» **What to do**: Find every line of the records that has "Empire" and return it.

» **Records to process**:

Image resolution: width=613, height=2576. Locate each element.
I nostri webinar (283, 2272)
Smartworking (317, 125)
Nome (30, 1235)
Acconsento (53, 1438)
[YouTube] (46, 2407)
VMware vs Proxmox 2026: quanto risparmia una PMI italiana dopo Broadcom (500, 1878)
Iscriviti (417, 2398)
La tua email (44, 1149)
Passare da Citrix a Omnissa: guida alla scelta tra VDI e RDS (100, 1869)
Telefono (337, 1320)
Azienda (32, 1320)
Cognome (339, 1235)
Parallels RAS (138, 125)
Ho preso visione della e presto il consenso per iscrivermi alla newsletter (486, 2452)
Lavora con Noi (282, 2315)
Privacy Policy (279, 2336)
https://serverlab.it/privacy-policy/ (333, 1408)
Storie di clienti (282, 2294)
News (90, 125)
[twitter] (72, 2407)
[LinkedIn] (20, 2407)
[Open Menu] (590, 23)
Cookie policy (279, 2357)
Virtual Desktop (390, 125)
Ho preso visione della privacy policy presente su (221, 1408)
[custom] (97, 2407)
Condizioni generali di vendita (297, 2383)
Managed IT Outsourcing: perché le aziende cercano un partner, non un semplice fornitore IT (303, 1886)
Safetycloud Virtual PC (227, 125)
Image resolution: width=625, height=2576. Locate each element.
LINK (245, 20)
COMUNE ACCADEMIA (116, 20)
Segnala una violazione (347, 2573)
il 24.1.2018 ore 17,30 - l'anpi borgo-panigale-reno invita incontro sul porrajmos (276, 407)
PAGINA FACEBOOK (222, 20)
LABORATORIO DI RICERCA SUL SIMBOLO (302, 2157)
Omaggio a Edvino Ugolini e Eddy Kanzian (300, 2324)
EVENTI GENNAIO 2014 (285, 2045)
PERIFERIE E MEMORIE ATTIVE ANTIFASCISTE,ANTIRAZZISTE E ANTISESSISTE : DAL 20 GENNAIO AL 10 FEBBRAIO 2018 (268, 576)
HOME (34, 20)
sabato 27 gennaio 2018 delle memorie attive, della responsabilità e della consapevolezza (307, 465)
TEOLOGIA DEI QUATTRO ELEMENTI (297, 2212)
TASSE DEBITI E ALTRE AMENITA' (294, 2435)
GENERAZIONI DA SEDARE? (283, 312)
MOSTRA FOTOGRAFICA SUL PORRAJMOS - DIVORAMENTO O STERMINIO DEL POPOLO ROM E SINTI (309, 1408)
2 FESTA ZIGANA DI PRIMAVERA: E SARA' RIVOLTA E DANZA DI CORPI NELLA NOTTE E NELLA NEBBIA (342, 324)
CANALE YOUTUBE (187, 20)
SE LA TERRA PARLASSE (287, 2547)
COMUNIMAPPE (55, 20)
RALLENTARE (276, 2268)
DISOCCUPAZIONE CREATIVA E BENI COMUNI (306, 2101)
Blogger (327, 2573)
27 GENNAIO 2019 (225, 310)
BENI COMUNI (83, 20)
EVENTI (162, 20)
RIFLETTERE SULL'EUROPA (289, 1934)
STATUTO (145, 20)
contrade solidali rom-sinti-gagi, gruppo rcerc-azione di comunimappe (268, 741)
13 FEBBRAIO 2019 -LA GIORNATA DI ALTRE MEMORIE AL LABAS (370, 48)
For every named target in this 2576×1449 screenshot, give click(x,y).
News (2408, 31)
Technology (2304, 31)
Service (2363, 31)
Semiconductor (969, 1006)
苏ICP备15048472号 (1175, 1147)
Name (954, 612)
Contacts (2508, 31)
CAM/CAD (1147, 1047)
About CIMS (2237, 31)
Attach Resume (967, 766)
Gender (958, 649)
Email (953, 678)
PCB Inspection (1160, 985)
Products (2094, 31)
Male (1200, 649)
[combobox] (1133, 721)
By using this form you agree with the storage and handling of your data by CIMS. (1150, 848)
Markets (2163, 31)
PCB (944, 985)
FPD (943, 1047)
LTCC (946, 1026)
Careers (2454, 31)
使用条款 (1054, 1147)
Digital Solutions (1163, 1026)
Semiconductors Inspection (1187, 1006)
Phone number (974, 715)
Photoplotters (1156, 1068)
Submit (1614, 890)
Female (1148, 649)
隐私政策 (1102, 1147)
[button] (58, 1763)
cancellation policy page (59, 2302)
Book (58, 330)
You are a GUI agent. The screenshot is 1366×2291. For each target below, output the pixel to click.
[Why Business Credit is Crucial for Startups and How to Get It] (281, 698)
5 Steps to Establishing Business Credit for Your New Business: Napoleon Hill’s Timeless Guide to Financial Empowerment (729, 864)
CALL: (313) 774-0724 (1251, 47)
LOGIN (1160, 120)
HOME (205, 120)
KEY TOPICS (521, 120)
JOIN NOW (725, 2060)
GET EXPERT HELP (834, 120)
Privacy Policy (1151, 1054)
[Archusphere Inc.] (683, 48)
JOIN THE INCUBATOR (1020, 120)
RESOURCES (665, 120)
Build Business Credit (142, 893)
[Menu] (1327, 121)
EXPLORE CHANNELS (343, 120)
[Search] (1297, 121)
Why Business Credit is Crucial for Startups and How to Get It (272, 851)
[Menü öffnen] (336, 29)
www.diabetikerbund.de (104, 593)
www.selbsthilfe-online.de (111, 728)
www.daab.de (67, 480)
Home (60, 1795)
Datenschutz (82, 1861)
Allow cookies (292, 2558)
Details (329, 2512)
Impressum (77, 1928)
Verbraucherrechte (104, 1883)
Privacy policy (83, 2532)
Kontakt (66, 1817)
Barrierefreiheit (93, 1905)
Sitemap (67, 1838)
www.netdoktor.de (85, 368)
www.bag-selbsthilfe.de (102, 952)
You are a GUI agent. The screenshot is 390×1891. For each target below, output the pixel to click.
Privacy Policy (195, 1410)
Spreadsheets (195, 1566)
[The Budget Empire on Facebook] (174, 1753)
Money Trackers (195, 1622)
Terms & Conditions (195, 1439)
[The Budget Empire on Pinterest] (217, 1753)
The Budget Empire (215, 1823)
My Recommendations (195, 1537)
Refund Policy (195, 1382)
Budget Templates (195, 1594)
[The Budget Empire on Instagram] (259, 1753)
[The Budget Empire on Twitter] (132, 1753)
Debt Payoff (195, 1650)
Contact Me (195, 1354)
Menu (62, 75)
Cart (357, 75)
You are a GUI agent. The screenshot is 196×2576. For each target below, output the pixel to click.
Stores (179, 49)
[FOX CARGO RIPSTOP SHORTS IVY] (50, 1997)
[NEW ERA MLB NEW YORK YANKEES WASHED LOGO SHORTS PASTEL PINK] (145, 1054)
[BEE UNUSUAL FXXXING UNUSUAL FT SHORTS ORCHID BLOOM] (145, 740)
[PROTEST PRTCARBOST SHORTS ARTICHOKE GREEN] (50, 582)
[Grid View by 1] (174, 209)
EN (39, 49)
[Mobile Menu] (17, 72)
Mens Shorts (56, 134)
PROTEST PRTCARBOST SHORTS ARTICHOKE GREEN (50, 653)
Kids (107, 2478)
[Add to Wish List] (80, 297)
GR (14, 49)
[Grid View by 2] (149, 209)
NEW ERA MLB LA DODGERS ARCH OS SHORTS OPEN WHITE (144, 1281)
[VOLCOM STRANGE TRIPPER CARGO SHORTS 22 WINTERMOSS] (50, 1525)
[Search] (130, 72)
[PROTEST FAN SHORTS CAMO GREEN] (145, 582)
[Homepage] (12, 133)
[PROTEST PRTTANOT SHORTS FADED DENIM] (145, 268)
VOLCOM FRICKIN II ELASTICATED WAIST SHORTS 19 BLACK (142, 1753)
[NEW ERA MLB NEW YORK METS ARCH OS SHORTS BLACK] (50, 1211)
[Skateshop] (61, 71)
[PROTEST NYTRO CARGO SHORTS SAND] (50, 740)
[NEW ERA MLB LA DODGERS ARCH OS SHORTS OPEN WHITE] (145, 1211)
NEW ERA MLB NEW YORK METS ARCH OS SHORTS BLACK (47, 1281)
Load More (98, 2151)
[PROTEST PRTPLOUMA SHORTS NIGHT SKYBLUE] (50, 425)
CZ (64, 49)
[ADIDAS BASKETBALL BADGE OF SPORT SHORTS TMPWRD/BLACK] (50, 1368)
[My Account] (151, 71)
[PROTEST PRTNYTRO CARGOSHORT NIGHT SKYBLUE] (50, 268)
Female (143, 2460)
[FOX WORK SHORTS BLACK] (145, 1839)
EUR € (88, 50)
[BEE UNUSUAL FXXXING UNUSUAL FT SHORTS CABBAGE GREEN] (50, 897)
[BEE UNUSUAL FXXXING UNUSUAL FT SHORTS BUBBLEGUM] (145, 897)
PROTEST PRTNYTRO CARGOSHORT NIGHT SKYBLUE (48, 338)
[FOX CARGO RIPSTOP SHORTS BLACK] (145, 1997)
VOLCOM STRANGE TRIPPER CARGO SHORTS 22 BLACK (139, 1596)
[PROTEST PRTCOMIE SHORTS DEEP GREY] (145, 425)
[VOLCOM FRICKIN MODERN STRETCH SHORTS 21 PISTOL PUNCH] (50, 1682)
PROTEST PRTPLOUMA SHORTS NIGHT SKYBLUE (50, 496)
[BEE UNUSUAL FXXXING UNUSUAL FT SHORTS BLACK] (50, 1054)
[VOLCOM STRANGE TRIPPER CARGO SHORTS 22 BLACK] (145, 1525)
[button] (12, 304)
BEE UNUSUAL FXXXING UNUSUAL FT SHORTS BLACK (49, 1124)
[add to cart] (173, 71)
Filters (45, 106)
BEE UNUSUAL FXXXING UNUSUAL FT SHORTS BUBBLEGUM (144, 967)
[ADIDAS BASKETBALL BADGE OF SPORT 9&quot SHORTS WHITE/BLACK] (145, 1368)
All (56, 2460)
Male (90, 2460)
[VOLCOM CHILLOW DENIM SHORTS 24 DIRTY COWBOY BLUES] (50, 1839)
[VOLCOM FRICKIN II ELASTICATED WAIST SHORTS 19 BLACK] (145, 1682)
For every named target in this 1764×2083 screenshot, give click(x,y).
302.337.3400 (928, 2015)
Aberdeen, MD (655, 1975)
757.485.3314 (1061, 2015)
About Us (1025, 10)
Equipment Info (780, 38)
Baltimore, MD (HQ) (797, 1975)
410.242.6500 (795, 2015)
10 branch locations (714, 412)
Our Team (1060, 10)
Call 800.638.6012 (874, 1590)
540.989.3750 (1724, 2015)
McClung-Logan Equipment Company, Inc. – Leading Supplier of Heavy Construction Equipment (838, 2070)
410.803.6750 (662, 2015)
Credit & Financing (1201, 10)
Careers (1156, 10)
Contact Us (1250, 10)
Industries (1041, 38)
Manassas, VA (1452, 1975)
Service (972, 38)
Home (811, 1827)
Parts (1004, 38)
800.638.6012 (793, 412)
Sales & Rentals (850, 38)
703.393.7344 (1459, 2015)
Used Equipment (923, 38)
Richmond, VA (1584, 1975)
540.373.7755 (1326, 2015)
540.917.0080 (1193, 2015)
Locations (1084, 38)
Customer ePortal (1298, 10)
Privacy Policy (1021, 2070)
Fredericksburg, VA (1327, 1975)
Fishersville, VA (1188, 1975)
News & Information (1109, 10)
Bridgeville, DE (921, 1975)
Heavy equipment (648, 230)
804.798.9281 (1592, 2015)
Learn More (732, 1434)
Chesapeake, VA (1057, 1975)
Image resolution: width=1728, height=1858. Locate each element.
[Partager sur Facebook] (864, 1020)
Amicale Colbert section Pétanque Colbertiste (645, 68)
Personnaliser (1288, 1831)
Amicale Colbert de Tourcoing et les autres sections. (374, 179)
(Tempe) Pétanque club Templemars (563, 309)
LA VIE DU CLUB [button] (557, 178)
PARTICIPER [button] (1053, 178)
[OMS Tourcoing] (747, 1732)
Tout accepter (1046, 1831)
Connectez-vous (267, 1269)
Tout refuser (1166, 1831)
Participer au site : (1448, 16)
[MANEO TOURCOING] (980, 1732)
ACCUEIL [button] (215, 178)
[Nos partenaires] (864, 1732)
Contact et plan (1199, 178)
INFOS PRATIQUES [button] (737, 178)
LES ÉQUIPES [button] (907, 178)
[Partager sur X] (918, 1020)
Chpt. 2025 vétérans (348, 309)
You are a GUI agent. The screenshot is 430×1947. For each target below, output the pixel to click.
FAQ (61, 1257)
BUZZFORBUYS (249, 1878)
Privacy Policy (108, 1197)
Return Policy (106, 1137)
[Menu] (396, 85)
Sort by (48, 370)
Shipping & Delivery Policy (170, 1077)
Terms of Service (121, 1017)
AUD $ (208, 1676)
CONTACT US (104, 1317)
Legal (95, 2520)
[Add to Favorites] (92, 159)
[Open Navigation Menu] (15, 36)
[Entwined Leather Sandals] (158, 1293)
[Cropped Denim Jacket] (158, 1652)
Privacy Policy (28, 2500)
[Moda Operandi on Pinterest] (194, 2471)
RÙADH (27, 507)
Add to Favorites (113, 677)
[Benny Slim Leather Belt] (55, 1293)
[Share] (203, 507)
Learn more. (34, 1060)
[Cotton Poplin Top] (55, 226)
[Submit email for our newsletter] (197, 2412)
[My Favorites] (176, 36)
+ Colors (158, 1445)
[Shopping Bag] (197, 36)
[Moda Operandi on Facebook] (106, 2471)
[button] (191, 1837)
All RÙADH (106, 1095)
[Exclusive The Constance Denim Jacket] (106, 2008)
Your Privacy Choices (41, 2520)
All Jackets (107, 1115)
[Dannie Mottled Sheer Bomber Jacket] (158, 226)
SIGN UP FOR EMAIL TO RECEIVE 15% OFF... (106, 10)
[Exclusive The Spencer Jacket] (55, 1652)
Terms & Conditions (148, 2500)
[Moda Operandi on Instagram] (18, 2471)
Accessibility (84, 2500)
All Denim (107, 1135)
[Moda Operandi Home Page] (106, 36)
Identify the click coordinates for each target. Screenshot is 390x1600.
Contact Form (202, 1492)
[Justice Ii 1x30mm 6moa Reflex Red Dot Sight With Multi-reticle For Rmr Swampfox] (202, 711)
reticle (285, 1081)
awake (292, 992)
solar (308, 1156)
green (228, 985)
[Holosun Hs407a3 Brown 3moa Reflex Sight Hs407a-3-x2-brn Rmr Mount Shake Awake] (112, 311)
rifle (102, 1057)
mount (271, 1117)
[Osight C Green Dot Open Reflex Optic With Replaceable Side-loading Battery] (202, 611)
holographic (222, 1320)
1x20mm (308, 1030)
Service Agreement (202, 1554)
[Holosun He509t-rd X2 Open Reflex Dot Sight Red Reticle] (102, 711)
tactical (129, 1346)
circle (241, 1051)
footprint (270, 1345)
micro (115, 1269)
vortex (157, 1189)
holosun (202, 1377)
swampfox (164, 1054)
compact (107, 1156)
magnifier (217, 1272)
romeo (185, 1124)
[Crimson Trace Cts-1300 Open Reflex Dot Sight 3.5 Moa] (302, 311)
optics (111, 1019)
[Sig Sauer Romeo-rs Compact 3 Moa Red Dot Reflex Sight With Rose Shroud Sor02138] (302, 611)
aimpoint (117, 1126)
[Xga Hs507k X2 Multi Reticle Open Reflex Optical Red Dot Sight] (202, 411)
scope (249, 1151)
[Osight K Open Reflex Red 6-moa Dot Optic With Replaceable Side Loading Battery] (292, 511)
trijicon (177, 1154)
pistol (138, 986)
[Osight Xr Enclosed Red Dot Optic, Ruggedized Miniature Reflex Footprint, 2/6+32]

» **Answer section**:
[The Budget Empire on Facebook] (174, 1753)
[The Budget Empire on Pinterest] (217, 1753)
The Budget Empire (215, 1823)
[The Budget Empire on Instagram] (259, 1753)
[The Budget Empire on Twitter] (132, 1753)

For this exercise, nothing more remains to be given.